STATED TASK: Can you write out the rows below again, from the row with "Screen dimensions: 1366x768" up to and including the last row, with their requests, and offset every coordinate in the answers by 11? Leave the pictures out.

[Rows on finding words and elements]
□ □ □ □ □ □ □

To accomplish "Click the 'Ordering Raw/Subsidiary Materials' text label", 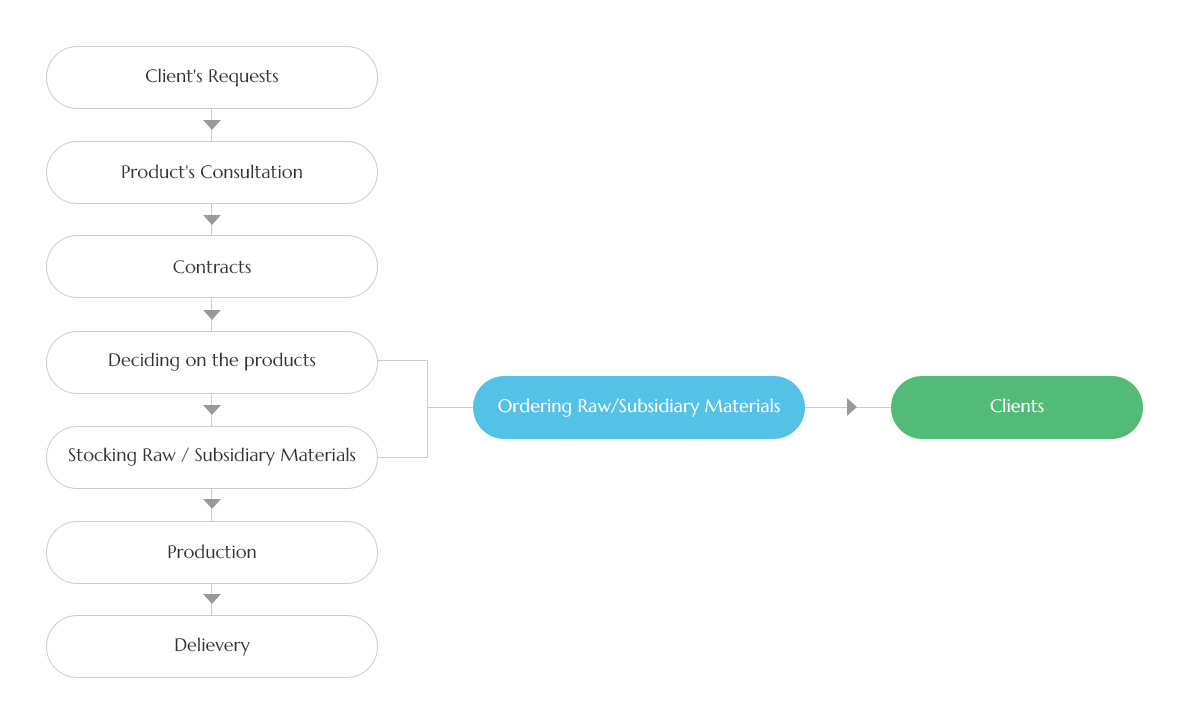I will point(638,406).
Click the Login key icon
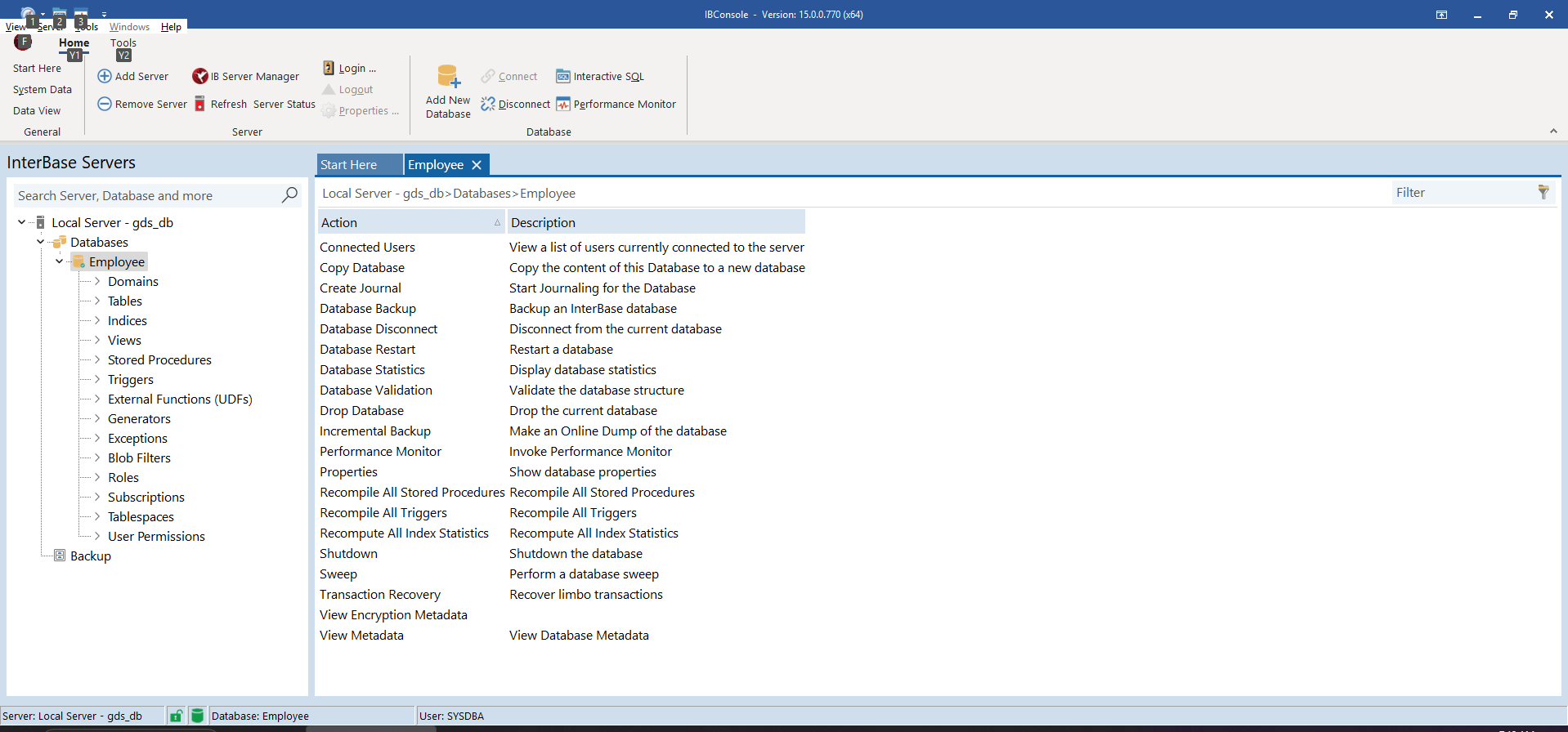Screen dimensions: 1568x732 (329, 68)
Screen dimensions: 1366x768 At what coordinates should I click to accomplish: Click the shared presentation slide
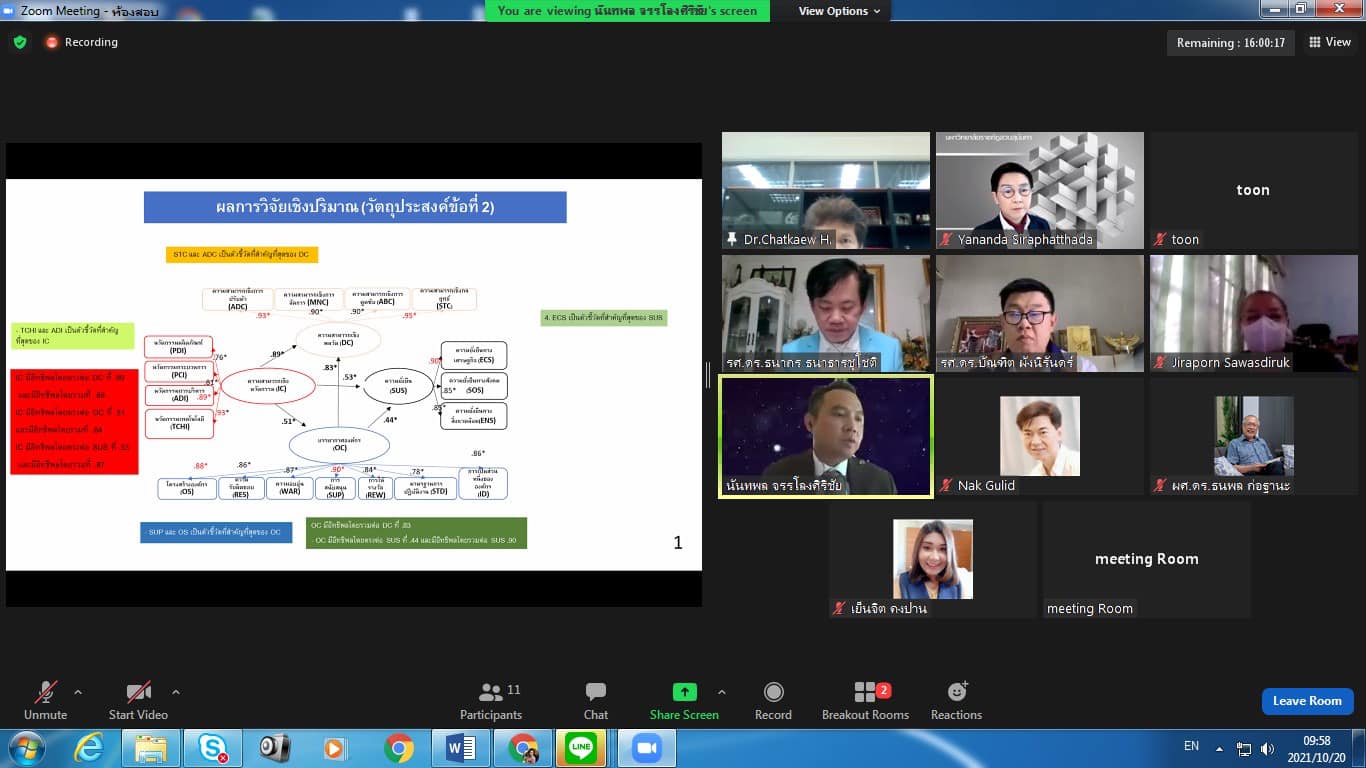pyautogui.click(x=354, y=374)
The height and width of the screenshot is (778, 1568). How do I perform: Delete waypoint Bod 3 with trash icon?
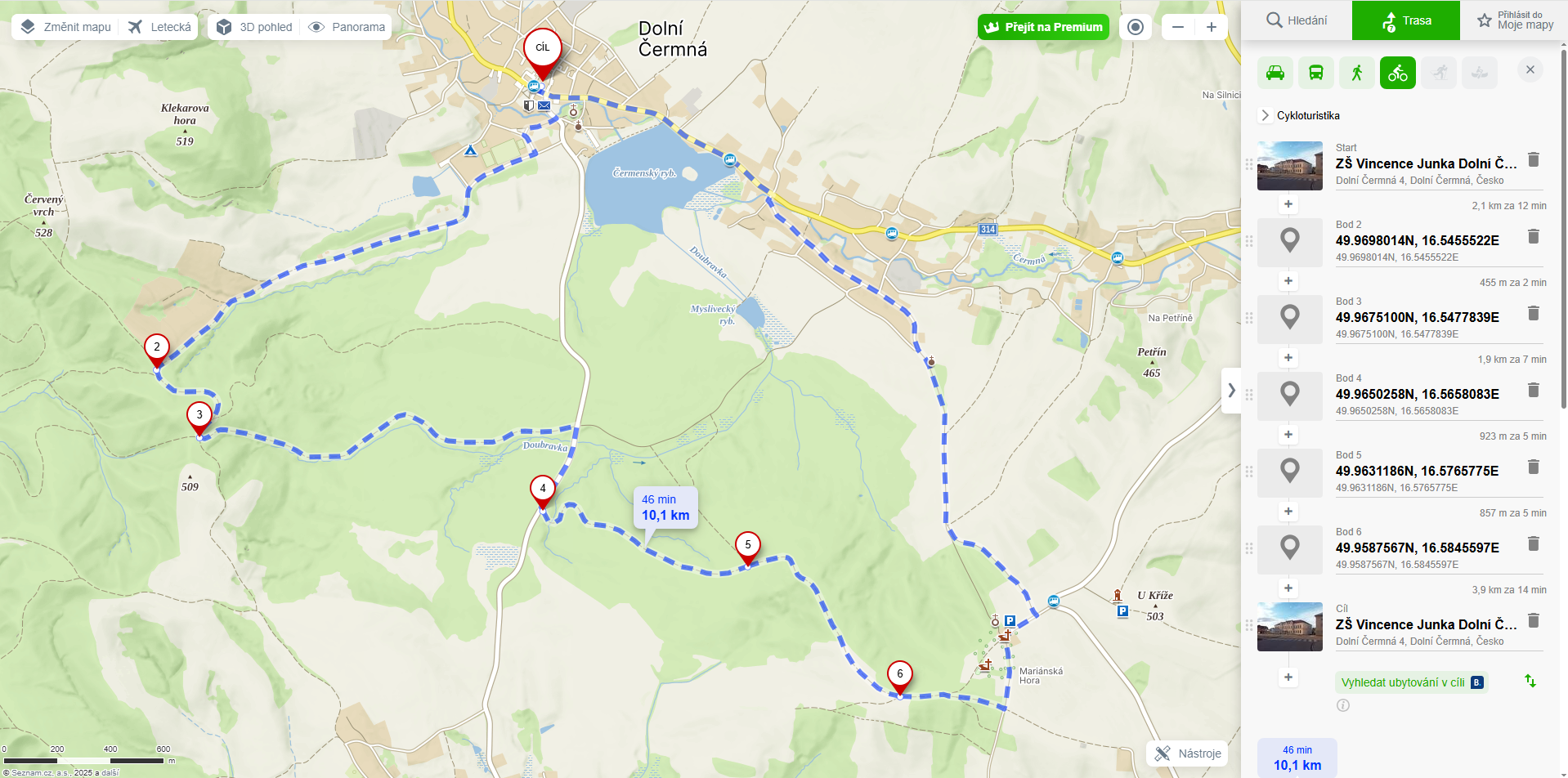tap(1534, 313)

□ □ □ □ □ □ □

SOLUTION:
Screen dimensions: 1366x768 At what coordinates should I click to accomplish: Click the shared presentation slide
pyautogui.click(x=365, y=385)
The height and width of the screenshot is (778, 1568). How do I perform: Delete waypoint Bod 3 with trash icon?
tap(1545, 324)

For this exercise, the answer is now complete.